There were instances however where performing exactly the same test on the P block would force an entire chunk write. Apparently inconsistent behaviour but always resulting in the correct on-disk result.

[249390.287825] ata3: EH complete
[249390.570722] raid5_end_read_request: 6 callbacks suppressed
[249390.570752] md/raid:md3: read error corrected (8 sectors at 262272 on sdc) [249390.570776] md/raid:md3: read error corrected (8 sectors at 262280 on sdc) [249390.570800] md/raid:md3: read error corrected (8 sectors at 262288 on sdc) [249390.570822] md/raid:md3: read error corrected (8 sectors at 262296 on sdc) [249390.570845] md/raid:md3: read error corrected (8 sectors at 262304 on sdc) [249390.570871] md/raid:md3: read error corrected (8 sectors at 262312 on sdc) [249390.570893] md/raid:md3: read error corrected (8 sectors at 262320 on sdc) [249390.570916] md/raid:md3: read error corrected (8 sectors at 262328 on sdc) [249390.570940] md/raid:md3: read error corrected (8 sectors at 262336 on sdc) [249390.570962] md/raid:md3: read error corrected (8 sectors at 262344 on sdc)
[249397.549844] md: md3: data-check interrupted.

This test did validate the theory I had that using dd-rescue to clone a dying drive and then using hdparm to mark the unrecoverable sectors as bad on the clone would prevent md from reading corrupt data from the clone and allowing a rebuild on that stripe.

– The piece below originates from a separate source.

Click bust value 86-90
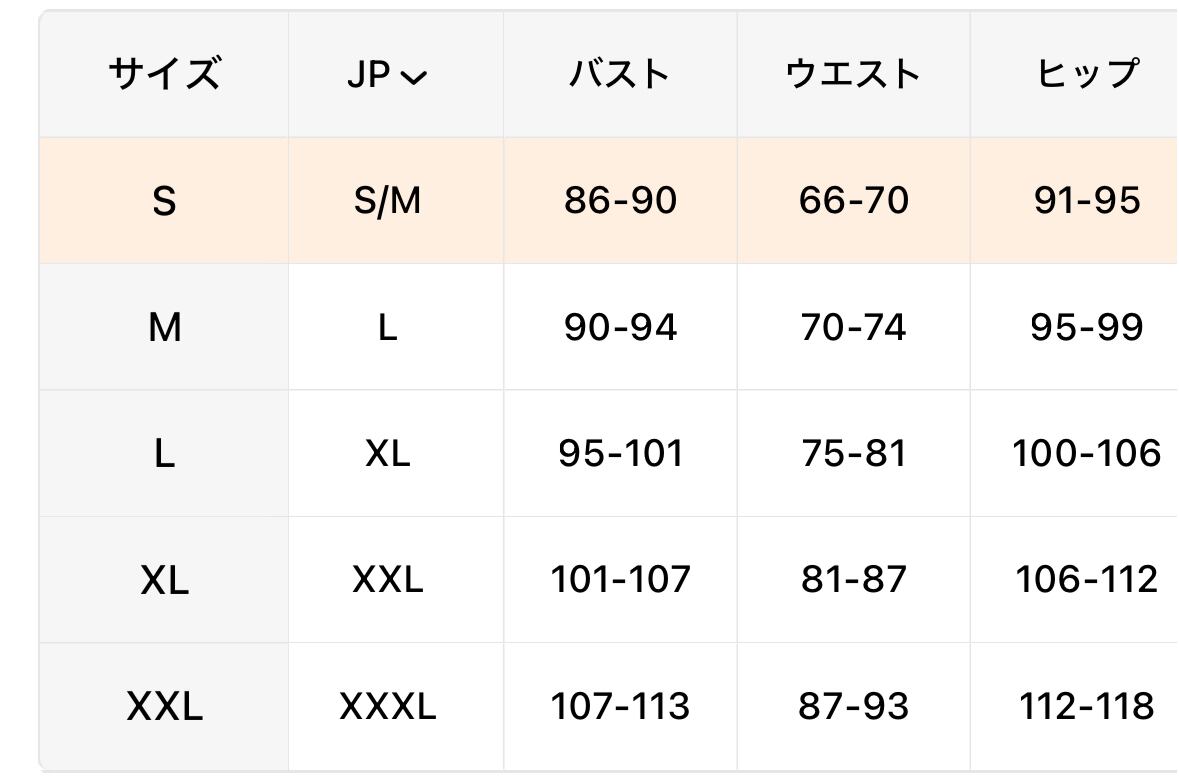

For completeness, the test was performed with many variants along these lines :

test:~# mdadm --assemble /dev/md3
mdadm: /dev/md3 has been started with 9 drives.
test:~# hdparm --yes-i-know-what-i-am-doing --make-bad-sector f262144 /dev/sdm

/dev/sdm:
Corrupting sector 262144 (WRITE_UNC_EXT as flagged): succeeded
test:~# export MD=/sys/block/md3/md/ ; echo 256 > $MD/sync_max ; echo check > $MD/sync_action test:~# export MD=/sys/block/md3/md/ ; echo idle > $MD/sync_action ; echo 0 > $MD/sync_min
test:~# mdadm --stop /dev/md3

[249036.634236] md: md3 stopped.
[249036.700205] md/raid:md3: device sde operational as raid disk 0
[249036.700227] md/raid:md3: device sdm operational as raid disk 8
[249036.700246] md/raid:md3: device sdc operational as raid disk 7
[249036.700264] md/raid:md3: device sdf operational as raid disk 6
[249036.700283] md/raid:md3: device sdk operational as raid disk 5
[249036.700301] md/raid:md3: device sdj operational as raid disk 4
[249036.700319] md/raid:md3: device sdl operational as raid disk 3
[249036.700338] md/raid:md3: device sdi operational as raid disk 2
[249036.700356] md/raid:md3: device sdg operational as raid disk 1
[249036.700832] md/raid:md3: raid level 6 active with 9 out of 9 devices, algorithm 2
[249036.720763] md3: detected capacity change from 0 to 14001852841984
[249056.033360] md: data-check of RAID array md3
[249056.154104] sd 2:0:7:0: [sdm] tag#246 UNKNOWN(0x2003) Result: hostbyte=0x00 driverbyte=0x08
[249056.154136] sd 2:0:7:0: [sdm] tag#246 Sense Key : 0x3 [current]
[249056.154157] sd 2:0:7:0: [sdm] tag#246 ASC=0x11 ASCQ=0x0
[249056.154178] sd 2:0:7:0: [sdm] tag#246 CDB: opcode=0x28 28 00 00 04 00 00 00 00 80 00 [249056.154206] blk_update_request: critical medium error, dev sdm, sector 262144 op 0x0:(READ) flags 0x0 phys_seg 16 prio class 0 [249056.155056] md/raid:md3: read error corrected (8 sectors at 262144 on sdm) [249056.155081] md/raid:md3: read error corrected (8 sectors at 262152 on sdm) [249056.155107] md/raid:md3: read error corrected (8 sectors at 262160 on sdm) [249056.155131] md/raid:md3: read error corrected (8 sectors at 262168 on sdm) [249056.155157] md/raid:md3: read error corrected (8 sectors at 262176 on sdm) [249056.155181] md/raid:md3: read error corrected (8 sectors at 262184 on sdm) [249056.155207] md/raid:md3: read error corrected (8 sectors at 262192 on sdm) [249056.155232] md/raid:md3: read error corrected (8 sectors at 262200 on sdm) [249056.155258] md/raid:md3: read error corrected (8 sectors at 262208 on sdm) [249056.155282] md/raid:md3: read error corrected (8 sectors at 262216 on sdm)
[249064.025753] md: md3: data-check interrupted.
[249064.190722] md3: detected capacity change from 14001852841984 to 0
[249064.190756] md: md3 stopped.

With these test results I'm at a loss as to explaining how repeated full disk checks missed the bad sectors on the drive previously, but it certainly happened.